Cultural Narratives in Environmental Activism
Sarah Sachar
Humanities Education Kampala International University Uganda
Email sarah.achar@studmc.kiu.ac.ug
ABSTRACT
This paper examines the role of cultural narratives in shaping environmental activism and influencing ecological policy. It examines how communities construct, resist, and reshape dominant environmental discourses through storytelling, historical reinterpretation, media representation, and protest. Drawing on case studies, historical trajectories, and diverse global perspectives, the research highlights how narratives rooted in local identity, spirituality, dispossession, and collective memory offer compelling alternatives to the master narrative of environmental decline.
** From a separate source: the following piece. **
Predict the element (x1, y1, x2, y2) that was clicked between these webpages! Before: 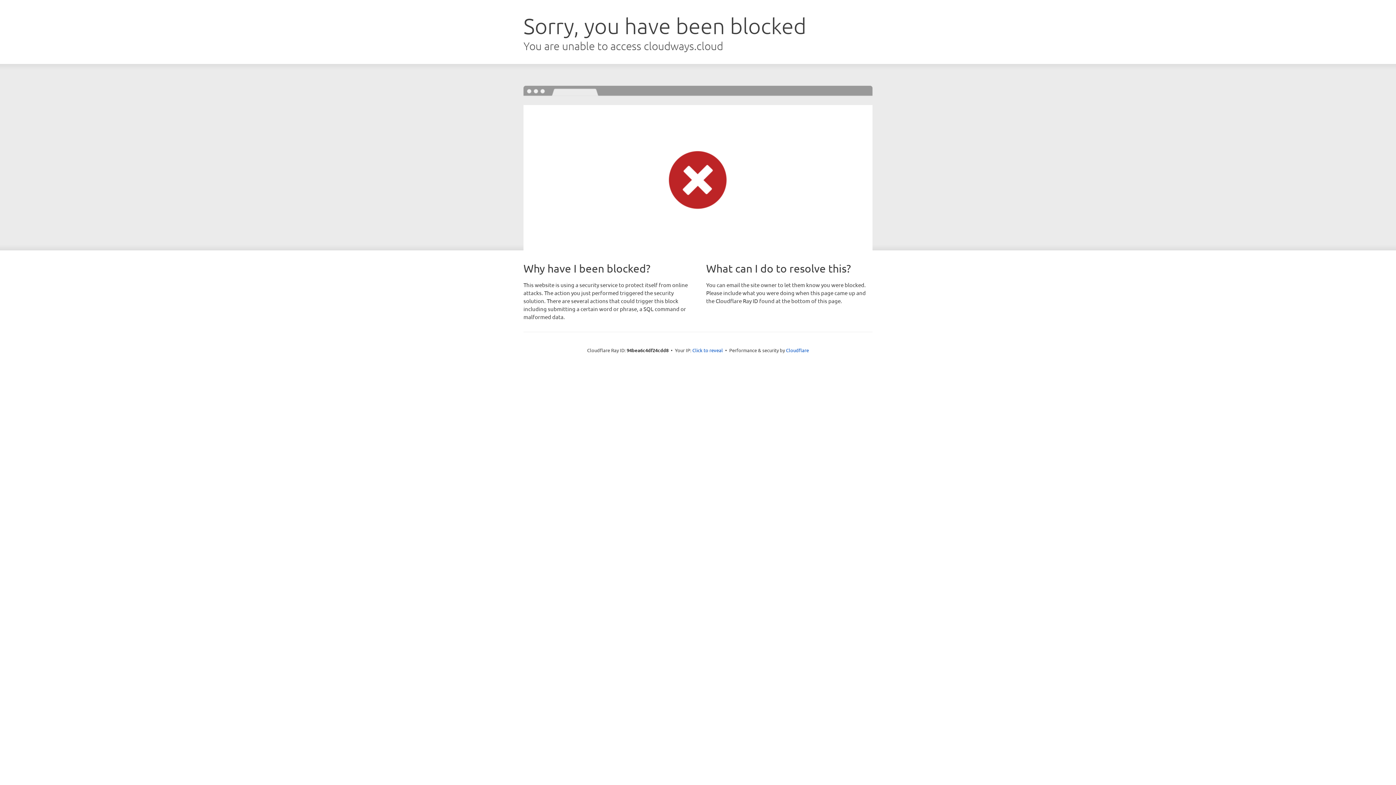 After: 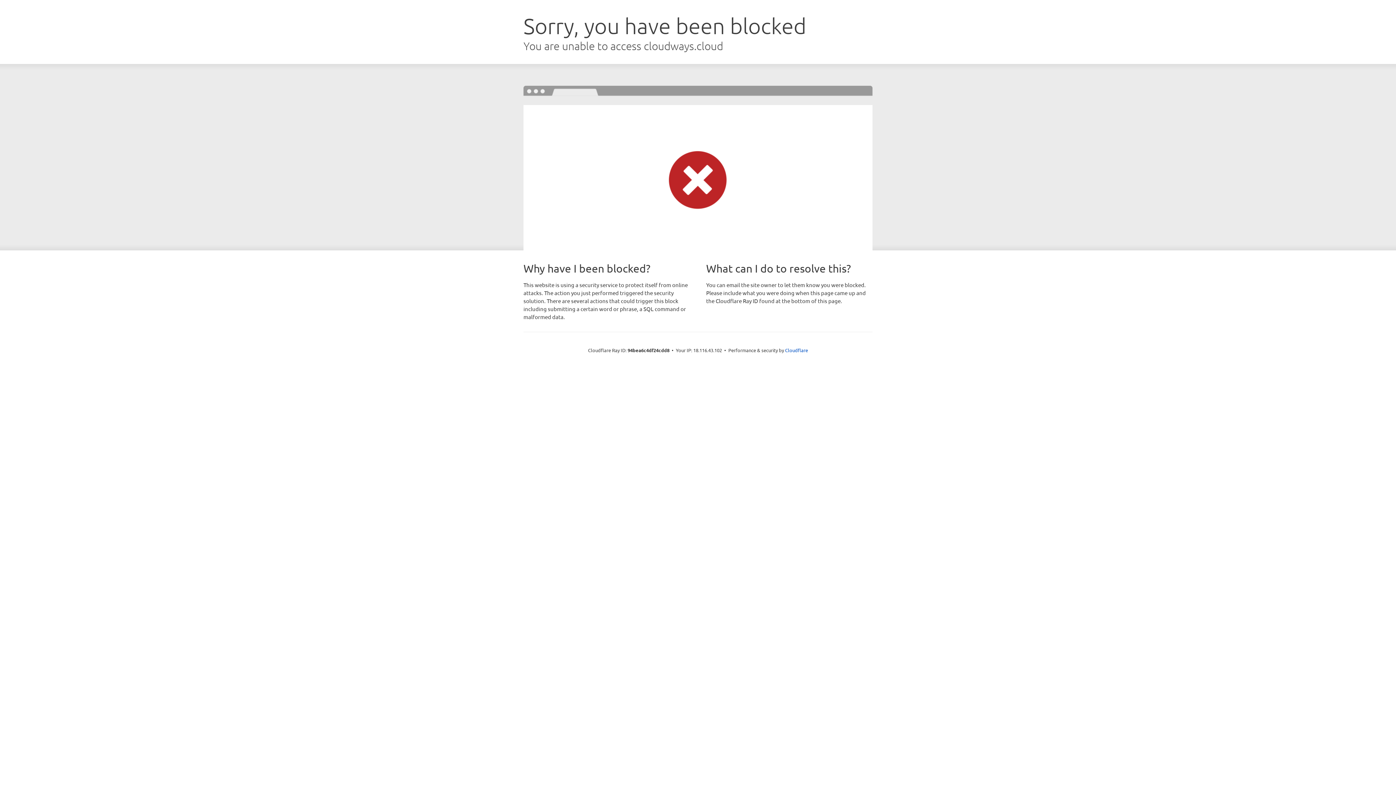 Action: bbox: (692, 346, 723, 353) label: Click to reveal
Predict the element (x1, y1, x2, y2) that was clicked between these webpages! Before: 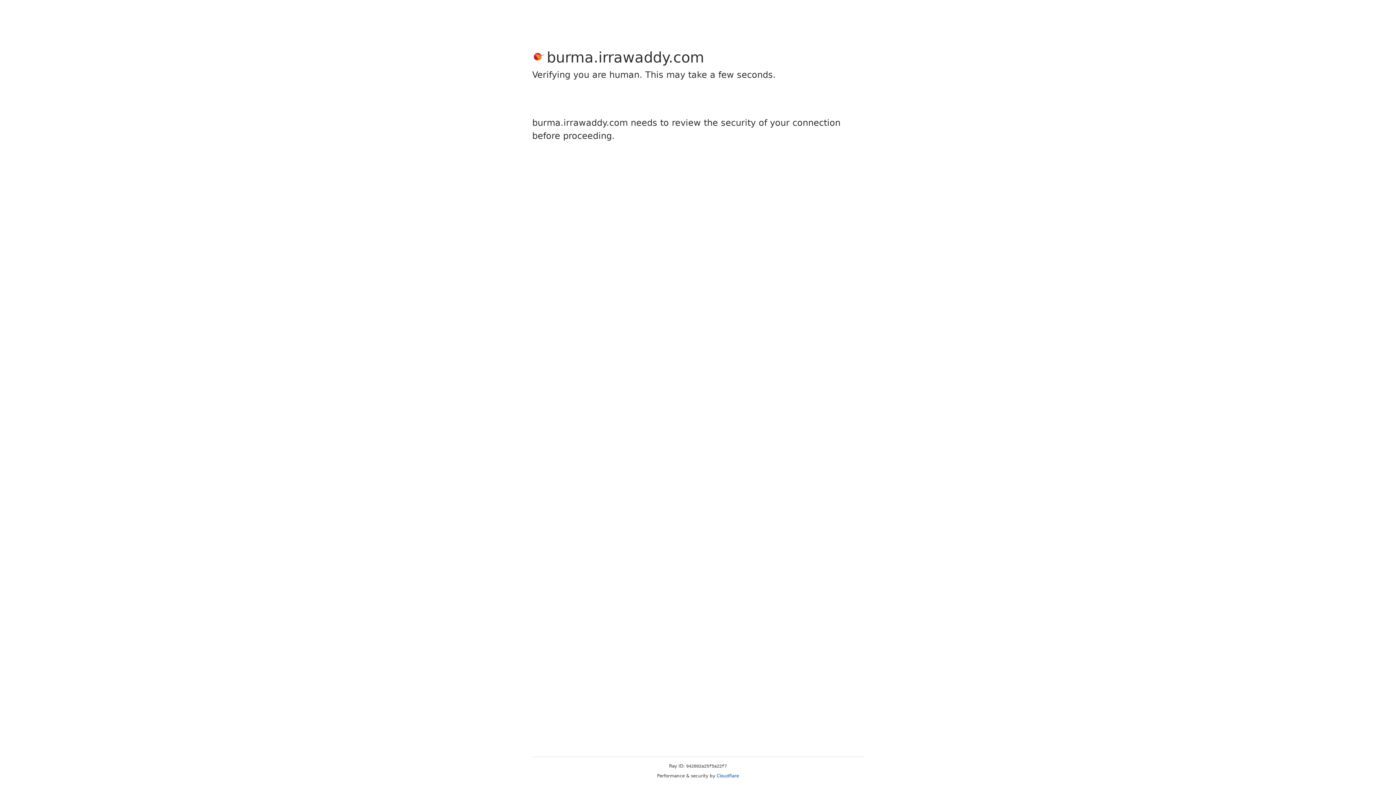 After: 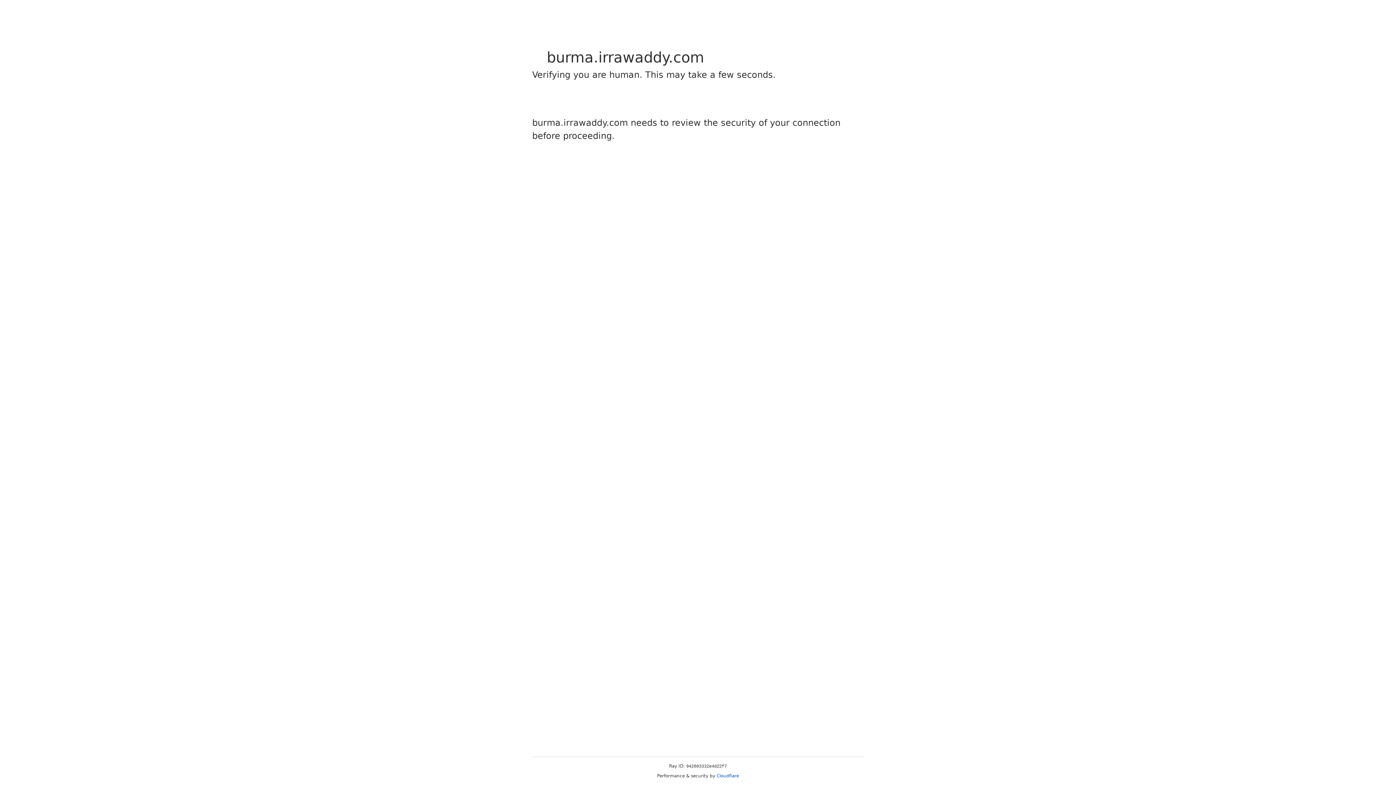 Action: bbox: (716, 773, 739, 778) label: Cloudflare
These cultural framings drive grassroots mobilization, challenge technocratic approaches, and center environmental justice for marginalized populations. By tracing the evolution of environmental storytelling from early preservationist discourse to digital-era climate justice campaigns, the paper underscores how narrative agency becomes a strategic and affective tool in the struggle for ecological sustainability, territorial sovereignty, and policy change. The findings call for a critical reassessment of the cultural foundations of environmental politics and a recognition of the power of narrative pluralism in fostering inclusive, impactful, and resilient environmental movements.
Keywords: Cultural narratives, Environmental activism, Environmental justice, Storytelling and protest, Climate change discourse, Indigenous ecological knowledge, Media representation.